Indonesia Emas yang Hijau dan Adil
Kepentingan politik dan ekonomi sering kali membuat pengambil kebijakan kurang bisa mempertimbangkan biaya dan risiko jangka panjang. Dan keputusan politik pun diambil dengan mencanangkannya menjadi sebuah program prioritas nasional yang kemudian didukung oleh perundang-undangan dan regulasi pelaksanaannya. Bisa diramalkan akan terjadi perdebatan yang tajam dan seru tentang apakah pertumbuhan ekonomi bisa dipacu sampai pada kisaran 7% atau tidak.
Jika pertumbuhan ekonomi 7% tetap menjadi prioritas nasional, perlu ditelaah biaya dan konsekuensi yang harus ditanggung. Salah satu sektor perekonomian yang akan menjadi target penggenjotan pertumbuhan ekonomi adalah kehutanan dan pertambangan.

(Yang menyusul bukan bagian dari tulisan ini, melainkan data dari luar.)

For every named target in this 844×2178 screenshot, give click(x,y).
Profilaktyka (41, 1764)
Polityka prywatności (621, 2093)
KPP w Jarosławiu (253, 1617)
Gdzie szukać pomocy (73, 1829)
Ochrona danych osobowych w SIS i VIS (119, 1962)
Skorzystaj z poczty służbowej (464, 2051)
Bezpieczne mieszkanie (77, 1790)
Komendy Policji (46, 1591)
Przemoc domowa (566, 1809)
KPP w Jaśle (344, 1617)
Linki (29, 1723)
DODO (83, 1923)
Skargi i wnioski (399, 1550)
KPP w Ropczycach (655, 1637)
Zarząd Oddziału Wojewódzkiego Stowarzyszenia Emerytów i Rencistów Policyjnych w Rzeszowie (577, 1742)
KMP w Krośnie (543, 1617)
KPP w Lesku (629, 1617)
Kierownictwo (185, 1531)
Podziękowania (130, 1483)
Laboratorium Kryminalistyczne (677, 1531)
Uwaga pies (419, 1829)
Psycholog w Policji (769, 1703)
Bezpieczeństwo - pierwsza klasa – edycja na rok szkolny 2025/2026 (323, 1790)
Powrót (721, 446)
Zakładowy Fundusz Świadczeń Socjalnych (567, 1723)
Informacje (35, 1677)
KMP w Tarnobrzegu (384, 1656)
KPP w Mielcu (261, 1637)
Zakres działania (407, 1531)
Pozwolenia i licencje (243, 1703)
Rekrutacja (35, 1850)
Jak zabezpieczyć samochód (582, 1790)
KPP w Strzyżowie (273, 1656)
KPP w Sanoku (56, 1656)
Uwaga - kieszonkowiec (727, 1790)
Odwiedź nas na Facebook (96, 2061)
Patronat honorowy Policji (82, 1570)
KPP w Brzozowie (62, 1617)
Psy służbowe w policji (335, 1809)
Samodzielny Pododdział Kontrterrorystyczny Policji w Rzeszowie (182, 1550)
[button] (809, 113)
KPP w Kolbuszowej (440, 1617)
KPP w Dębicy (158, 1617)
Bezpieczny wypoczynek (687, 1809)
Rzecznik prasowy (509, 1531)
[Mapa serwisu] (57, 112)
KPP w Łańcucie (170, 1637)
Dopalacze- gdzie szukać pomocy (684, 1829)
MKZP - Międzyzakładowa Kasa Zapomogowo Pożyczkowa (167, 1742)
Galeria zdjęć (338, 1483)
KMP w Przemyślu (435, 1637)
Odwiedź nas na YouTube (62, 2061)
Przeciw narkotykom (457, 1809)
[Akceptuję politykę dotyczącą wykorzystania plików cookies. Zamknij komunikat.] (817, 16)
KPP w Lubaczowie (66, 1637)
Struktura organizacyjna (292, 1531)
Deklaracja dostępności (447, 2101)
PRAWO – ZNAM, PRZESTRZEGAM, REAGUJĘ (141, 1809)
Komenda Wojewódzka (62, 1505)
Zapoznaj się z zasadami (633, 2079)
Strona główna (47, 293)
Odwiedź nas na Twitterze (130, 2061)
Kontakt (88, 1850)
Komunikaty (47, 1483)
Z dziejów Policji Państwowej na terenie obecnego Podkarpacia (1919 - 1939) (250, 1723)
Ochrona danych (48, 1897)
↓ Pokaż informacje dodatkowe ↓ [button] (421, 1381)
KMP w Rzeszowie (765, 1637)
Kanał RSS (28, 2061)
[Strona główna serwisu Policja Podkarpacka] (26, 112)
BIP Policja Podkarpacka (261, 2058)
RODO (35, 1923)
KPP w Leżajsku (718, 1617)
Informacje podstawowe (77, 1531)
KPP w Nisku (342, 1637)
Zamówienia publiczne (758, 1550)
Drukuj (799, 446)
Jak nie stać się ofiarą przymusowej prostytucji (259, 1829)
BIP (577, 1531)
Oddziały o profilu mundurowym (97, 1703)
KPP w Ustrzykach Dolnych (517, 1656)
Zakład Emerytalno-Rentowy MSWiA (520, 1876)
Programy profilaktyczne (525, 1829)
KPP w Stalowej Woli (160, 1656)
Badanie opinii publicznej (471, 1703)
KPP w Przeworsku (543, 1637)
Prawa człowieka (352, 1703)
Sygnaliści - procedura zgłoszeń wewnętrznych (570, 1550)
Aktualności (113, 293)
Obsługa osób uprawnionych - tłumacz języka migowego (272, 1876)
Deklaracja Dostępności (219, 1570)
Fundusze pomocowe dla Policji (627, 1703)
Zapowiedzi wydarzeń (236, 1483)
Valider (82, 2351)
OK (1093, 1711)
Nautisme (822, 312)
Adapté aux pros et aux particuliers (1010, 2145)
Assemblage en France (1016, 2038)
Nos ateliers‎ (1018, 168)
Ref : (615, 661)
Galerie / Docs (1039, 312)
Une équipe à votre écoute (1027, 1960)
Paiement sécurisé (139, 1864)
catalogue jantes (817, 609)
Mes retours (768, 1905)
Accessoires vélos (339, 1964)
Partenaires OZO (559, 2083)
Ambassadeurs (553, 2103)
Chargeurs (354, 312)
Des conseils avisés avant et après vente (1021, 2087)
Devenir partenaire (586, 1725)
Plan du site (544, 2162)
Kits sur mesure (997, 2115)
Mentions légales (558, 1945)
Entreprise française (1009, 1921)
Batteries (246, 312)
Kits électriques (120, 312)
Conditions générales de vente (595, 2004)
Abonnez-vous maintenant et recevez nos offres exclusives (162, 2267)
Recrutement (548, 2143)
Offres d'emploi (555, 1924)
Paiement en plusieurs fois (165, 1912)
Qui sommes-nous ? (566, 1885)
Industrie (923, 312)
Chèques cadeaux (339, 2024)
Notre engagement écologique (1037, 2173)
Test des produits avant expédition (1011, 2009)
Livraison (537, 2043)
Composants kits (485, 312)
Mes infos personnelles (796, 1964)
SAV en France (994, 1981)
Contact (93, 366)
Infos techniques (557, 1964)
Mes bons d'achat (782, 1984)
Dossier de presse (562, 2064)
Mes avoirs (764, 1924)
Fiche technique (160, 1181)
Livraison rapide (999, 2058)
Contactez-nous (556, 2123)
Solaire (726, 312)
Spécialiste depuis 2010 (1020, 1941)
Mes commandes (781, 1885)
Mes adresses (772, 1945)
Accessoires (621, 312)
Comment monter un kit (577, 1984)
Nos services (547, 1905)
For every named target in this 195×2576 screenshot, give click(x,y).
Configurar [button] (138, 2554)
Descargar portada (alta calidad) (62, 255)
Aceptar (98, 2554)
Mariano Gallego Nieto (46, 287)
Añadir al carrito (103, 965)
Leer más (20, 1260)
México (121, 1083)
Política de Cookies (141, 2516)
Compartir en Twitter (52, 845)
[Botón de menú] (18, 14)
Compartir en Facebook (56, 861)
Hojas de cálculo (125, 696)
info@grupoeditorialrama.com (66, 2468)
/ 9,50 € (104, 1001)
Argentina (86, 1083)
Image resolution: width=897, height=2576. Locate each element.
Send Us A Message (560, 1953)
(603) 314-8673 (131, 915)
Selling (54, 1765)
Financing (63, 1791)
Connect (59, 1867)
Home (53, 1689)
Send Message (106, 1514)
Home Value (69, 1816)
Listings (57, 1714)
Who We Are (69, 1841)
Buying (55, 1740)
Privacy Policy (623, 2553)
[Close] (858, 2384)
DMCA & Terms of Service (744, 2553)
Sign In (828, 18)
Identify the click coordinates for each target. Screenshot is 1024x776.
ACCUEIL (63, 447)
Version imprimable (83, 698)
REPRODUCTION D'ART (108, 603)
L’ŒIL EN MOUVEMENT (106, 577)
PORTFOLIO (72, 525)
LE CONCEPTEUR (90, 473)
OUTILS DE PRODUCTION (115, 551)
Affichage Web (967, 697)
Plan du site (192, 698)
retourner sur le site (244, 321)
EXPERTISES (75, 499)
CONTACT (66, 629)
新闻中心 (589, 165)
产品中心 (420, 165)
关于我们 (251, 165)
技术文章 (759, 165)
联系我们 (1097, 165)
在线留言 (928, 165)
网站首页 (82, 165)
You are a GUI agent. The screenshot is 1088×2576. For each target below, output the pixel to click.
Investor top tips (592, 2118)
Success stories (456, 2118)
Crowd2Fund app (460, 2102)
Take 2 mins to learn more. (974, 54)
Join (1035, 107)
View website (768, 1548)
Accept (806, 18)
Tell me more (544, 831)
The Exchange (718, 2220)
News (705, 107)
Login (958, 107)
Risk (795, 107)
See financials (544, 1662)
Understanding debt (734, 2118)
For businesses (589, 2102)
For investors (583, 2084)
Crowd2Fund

Infrastruktur perundang-undangannya sudah disiapkan dengan UU Cipta Kerja dan revisi UU Mineral yang telah mereduksi standar dan safeguard terhadap lingkungan hidup, meningkatkan luasan lahan serta periode konsesi lahan, serta membuat hubungan tenaga kerja menjadi lebih fleksibel, yang tentu saja memperlemah kekuatan buruh.
Upaya mewujudkan Indonesia Emas bisa jadi akan dipakai sebagai legitimasi untuk meningkatkan laju deforestasi untuk perluasan perkebunan, food estate yang bersifat monokultur, dan pertambangan (terutama bahan-bahan mineral untuk menopang industri baterai kendaraan listrik). Bahkan penebangan hutan untuk membuka lahan bagi produksi renewable energies seperti tenaga matahari yang memerlukan lahan yang luas.
Masih banyak kajian yang harus dilakukan untuk melihat kemungkinan pencapaian Indonesia Emas. Tapi, karena potensi ancaman peningkatan deforestasi di masa yang akan datang, sementara Indonesia sendiri menggalakkan mitigasi perubahan iklim, penting bagi kita saat ini melakukan tindakan preventif pada tataran narasi, yaitu bahwa Indonesia Emas harus hijau.
Sebetulnya narasi hijau saja tidak cukup. Narasi hijau harus disertai dengan narasi adil, yaitu pertumbuhan ekonomi hijau juga harus mempunyai nuansa keadilan buat komunitas. Yaitu melindungi hak-hak mereka, meningkatkan kesejahteraan, dan menurunkan tingkat ketimpangan. Sebab, UUD 45 menyatakan bahwa ”Bumi, air, dan kekayaan yang terkandung di dalamnya dikuasai oleh negara dan dipergunakan sebesar-besarnya bagi kemakmuran rakyat”.